News

Rachel Weber Appointed Chair of Department of Urban Planning and Design

The Harvard University Graduate School of Design (GSD) announces that Dr. Rachel Weber has been appointed Chair of the Department of Urban Planning and Design, effective July 1, 2025. Weber is an urban planner, political economist, and economic geographer who researches the relationship between finance and the built environment. Her work examines how the engagement of municipal governments with financial markets affects how cities borrow, spend, and develop.

Color portrait of Rachel Weber.Weber joined the GSD as professor of Urban Planning in January 2025, and she succeeds Ann Forsyth, Ruth and Frank Stanton Professor of Urban Planning, who was appointed Chair in 2023.

“I could not be more excited about Rachel’s appointment and for the future of urban planning and design at the GSD,” says Sarah M. Whiting, Dean and Josep Lluís Sert Professor of Architecture. “Rachel’s research into the relationship between finance and the built environment has had an impact both within the discipline of urban planning and outside academia, influencing the creation of new public policy at all levels of government. I am also very grateful to Ann Forsyth for her leadership of the department over the past two years.”
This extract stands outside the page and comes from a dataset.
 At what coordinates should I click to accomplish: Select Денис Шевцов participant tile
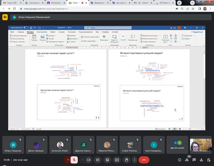(x=37, y=145)
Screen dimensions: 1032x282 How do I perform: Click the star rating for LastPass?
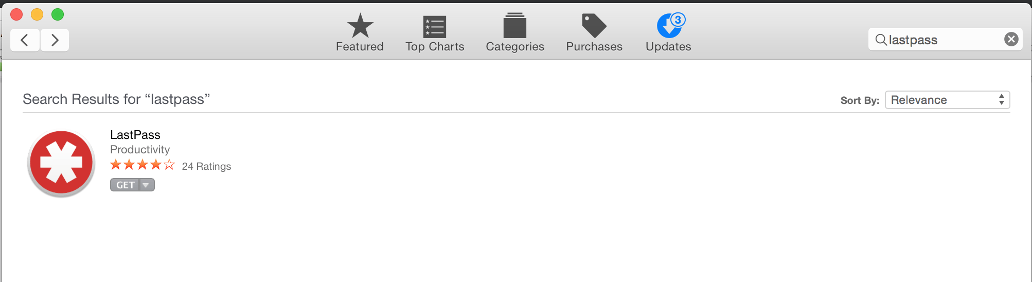pos(143,165)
Weber is the author of more than 50 peer-reviewed journal articles, as well as numerous book chapters and published reports. Her latest book, From Boom to Bubble: How Finance Built the New Chicago (University of Chicago Press, 2015), won the Best Book Award from the Urban Affairs Association. She is the co-editor of the Oxford Handbook of Urban Planning (2012), a compilation of 40 essays by leading urban scholars.

“Planners, designers, and developers confront urban problems in increasingly complex and polarized environments,” Weber says. “The Department of Urban Planning and Design equips our graduates for the technical and ethical challenges of building shared spatial futures. Across the GSD, faculty, staff, and students bring world-class levels of knowledge, experience, and passion to their work. I am honored to join this esteemed community of scholar-practitioners and eager to help advance our collective endeavors.”

In addition to her academic roles, Weber has served as an advisor to planning agencies and community organizations on issues related to property taxes, project finance, capital planning, and economic development. She was appointed to then-presidential candidate Barack Obama’s Urban Policy Committee in 2008, and by Chicago Mayor Rahm Emanuel to the Tax Increment Financing Reform Task Force in 2011.

Weber joined the GSD from the University of Illinois at Chicago where, since 1998, she taught and conducted research in the fields of economic development, real estate, city politics, and public finance. Her current research project spotlights the predictive knowledge practices that allow real estate investors to create and extract value from the built environment, often to the detriment of communities. Titled “The Urban Oracular: Speculating on the Future City,” this work builds on her previous insight that those involved in urban development too often are overconfident in their forecasts about supply and demand. Focusing on the period from the Global Financial Crisis through the Covid-19 pandemic, Weber is examining the role of ever more sophisticated models, algorithms, and data sources that enable investors to convert the future into capital.

Weber has been cited and quoted extensively in The New York Times, The Wall Street Journal, National Public Radio, The EconomistCrain’s, the Chicago Tribune, and other news outlets. She holds a master’s and PhD in City and Regional Planning from Cornell University and an undergraduate degree in Development Studies from Brown University.